Political Independence and the Movement to End Slavery

The following is a transcribed conversation between members of the University of the Poor’s History & Political Strategy Team, who facilitate studies on moments of history, in particular Lessons from the Movement to End Slavery and W.E.B. Du Bois’s Black Reconstruction in America. The members of the team present for the conversation were Kevin Kang, Ciara Taylor, John Wessel-McCoy, Phil Wider and Willie Baptist. It has been edited for length and clarity.

Kevin Kang: The conversation is centered around the theme of political polarization and political independence, and what history, particularly the movement to end slavery and the period of Reconstruction, can teach us for our current times. To start off, what can the history of the movement to end slavery and Reconstruction teach us about political independence?

John Wessel-McCoy: We use the concept of social forces to understand this history. By the eve of the Civil War, there were about 4 million enslaved black workers in the United States, in a country with a population of over 30 million people. 

When Frederick Douglass gave his Dred Scott speech in 1857, he talked about a situation where that Supreme Court decision didn’t concern just “the weal and the woe”, or in other words not just the welfare of the 4 million enslaved black workers, but the “weal and the woe” of the entire nation. Douglass was trying to speak to this contradiction between the most powerful section of capitalists in the U.S. – the Slave Power – and the 4 million enslaved black workers held as property as chattel slaves. But also this Slave Power was in contradiction with other sections of society, whether it was the emerging wage laborers in the North, as manufacturing was growing, or farmers who were settlers in the Midwest in places like Kansas, as well as the sections of industrial capitalists in the North. 

Because he had a clear lay of the land, Douglass was talking about bringing all of those who found themselves in a position of antislavery together against the slaveholders and finding a way to provide a rallying point to unite them against the Slave Power. That’s part of what we need to lift up right now. Any revolutionary worth their salt has to take stock of the lay of the land, and be clear about who’s in power and who the revolutionary social force is.

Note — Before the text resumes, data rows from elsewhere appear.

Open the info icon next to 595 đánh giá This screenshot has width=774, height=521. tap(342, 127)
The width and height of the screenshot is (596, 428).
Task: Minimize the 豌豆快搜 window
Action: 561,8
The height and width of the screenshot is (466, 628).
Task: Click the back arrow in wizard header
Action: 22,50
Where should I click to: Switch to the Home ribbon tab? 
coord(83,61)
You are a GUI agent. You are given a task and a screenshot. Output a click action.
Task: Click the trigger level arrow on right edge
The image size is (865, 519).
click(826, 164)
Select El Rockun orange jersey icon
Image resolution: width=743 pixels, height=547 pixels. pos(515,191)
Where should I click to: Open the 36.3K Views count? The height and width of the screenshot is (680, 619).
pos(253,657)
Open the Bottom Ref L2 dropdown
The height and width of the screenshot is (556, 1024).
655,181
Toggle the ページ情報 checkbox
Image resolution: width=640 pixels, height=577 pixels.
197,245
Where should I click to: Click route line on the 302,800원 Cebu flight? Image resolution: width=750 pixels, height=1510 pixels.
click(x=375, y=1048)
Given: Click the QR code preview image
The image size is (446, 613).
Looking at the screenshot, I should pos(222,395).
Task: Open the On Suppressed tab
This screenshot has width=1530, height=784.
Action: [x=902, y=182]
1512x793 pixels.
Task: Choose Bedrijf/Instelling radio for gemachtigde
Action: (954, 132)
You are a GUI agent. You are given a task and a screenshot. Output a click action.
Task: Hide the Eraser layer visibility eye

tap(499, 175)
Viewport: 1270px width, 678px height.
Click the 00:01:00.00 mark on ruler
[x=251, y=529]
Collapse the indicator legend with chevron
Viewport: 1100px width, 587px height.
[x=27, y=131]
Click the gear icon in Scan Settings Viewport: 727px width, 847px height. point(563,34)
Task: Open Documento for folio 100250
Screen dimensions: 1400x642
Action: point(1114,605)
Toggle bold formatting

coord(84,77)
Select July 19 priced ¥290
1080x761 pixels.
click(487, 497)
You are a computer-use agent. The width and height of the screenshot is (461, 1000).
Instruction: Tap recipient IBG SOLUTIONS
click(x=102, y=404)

Willie Baptist: We first have to come to terms with what the basic forces at play were and what they represented? By 1857, the objective contradictions between the rising industrial economy of the North were beginning to collide with the cotton agricultural society of the South. The slave production of cotton was very rigorous and exhausted the soil. This meant that slavery’s existence required that it expand territorially and therefore the slaveholders’ land could not just be limited to the South. That was the conditioning factor that pushed events towards the direction of political independence and eventually the Civil War, and the political struggle during Reconstruction, where eventually Wall Street emerged as the ruling class of the country. 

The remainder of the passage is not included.